Another area supported by the DMA layer is efficient statistical analysis. Present data analysis tools such as Matlab, IDL, and R, even though highly advanced in providing various statistical analysis capabilities, are not apt to handle large data-sets. Most of the researchers’ time is spent on addressing data preparation and management needs of their analyses. Parallel R6 is an open source parallel statistical analysis package developed by the SDM center that lets scientists employ a wide range of statistical analysis routines on high performance shared and distributed memory architectures without having to deal with the intricacies of parallelizing these routines. Through Parallel R, the user can distribute data and carry out the required parallel computation but maintain the same look-and-feel interface of the R system. Two major levels of parallelism are supported: data parallelism (k-means clustering, Principal Component Analysis, Hierarchical Clustering, Distance matrix, Histogram) and task parallelism (Likelihood Maximization, Bootstrap and Jackknife Re-sampling, Markov Chain Monte Carlo, Animations). Figure 6 shows a schematic of the concepts. ParallelR has been applied in multiple scientific projects including feature extraction for quantitative high-throughput proteomics, parallel analyses of climate data, and in combination with geographical information systems.
Another aspect of effective data analysis supported by the DMA technology in the SDM center, is the ability to identify, in real-time, items of interest from billions of data values in large datasets. This is a significant challenge posed by the huge amount of data being produced by many data-intensive science applications.

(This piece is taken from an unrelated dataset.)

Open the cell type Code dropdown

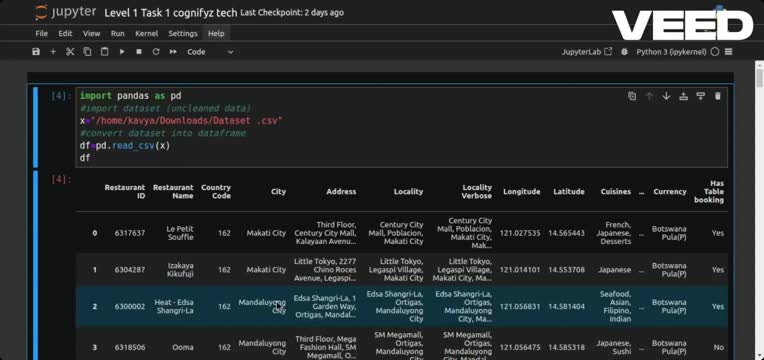point(210,52)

For example, a high-energy physics experiment called STAR is producing hundreds of terabytes of data a year and has accumulated many millions of files in the last five years of operation. One of the core missions of the STAR experiment is to verify the existence of a new state of matter called the Quark Gluon Plasma (QGP). An effective strategy for this task is to find the high-energy collisions that contain signatures unique to QGP, such as a phenomenon called jet quenching. Among the hundreds of millions of collision events captured, a very small fraction of them (maybe only a few hundreds) contain clear signatures of jet quenching. Efficiently identifying these events and transferring the relevant data files to analysis programs are a great challenge. Many data-intensive science applications are facing similar challenges in searching their data.
Over the last several years, we have been working on a set of strategies to address this type of searching problem. Usually, the data to be searched are read-only. Our approach takes advantage of this fact. We have developed a specialized indexing method based on representing the indexed data as a compressed bitmap. This indexing method, called FastBit,7 is an extremely efficient bitmap indexing technology. Unlike other bitmap indexes that assume low cardinality of possible data values, FastBit is particularly useful for scientific data, since it is designed for high-cardinality numeric data. FastBit performs 12 times faster than any known compressed bitmap index in answering range queries. Because of its speed, Fastbit facilitates real-time analysis of data, searching over billions of data values in seconds. FastBit has been applied to several application domains, including finding flame fronts in combustion data, searching for rare events from billions of high energy physics collision events, and more recently to facilitate query-based visualization. The examples in Figure 7 (for astrophysics and combustion data) show the use of a tool, called DEX,8 that used Fastbit in combination with VTK to achieve a very fast selection of features from large datsets and their display in real-time.